
    The person selling drugs was NOT the POS who threw that flash grenade, @SSHOLE!!! On top of that, the f%&king so-called ‘government’ is the one supplying MOST of ‘illegal’ drugs in this country, so if you’re going to blame the drug dealers, blame the top suppliers, you worthless POS.

    Looking forward to seeing you and your murderous scumbag gang in blue getting your just rewards. As you’ve shown no mercy in your dealings with the public, NONE will be shown you.

    Retribution is inevitable.

  3. Life in prison for the SWAT Team…..
    They are the killers/terrorists….

    A person wanting to put drugs in their body is making a
    personal decision regarding his own body.
    No one else is affected by that decision…..
    Just like walking into the bar for a drink….
    or popping pills provided by the pharmaceutical pushers….

    The SWAT assholes are murdering people in cold blood…..
    they must enjoy it, because they keep on doing it….

    These are the killers….
    They must have no conscience

    No belief in God
    No belief in human rights
    No respect for life
    and the stupidest people on the planet……

    They can’t think for themselves to determine right from wrong.

    They cannot escape God….
    They cannot escape Karma…..

    They can’t even get the addresses right half the time,
    that’s how much they give a damn about who they will be killing next!

    I do wonder how each of them will feel when
    the day comes that each are busy killing me and my family….

* _Data for review_
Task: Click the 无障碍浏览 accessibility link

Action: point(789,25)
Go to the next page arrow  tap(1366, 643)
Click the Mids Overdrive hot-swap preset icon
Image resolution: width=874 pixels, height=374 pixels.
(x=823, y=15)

...

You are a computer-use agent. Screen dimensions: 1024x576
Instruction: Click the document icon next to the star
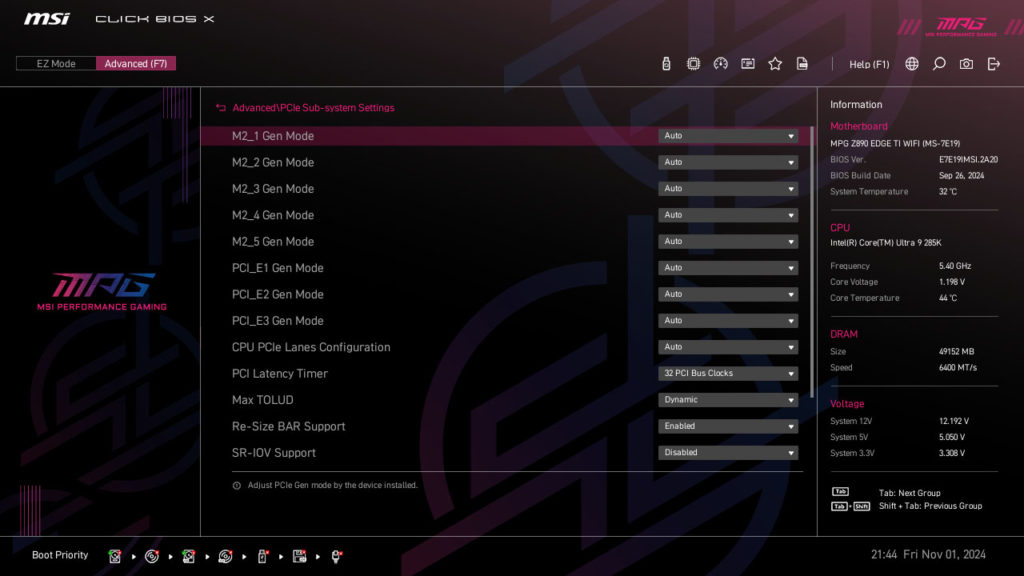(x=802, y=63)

* * *

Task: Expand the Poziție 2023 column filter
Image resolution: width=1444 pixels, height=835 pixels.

* _Task prompt_
In the comment thread, list everything the comment about the SWAT team says its members have no conscience, belief, or respect of.

* _Expected answer_
- conscience
- belief in God
- belief in human rights
- respect for life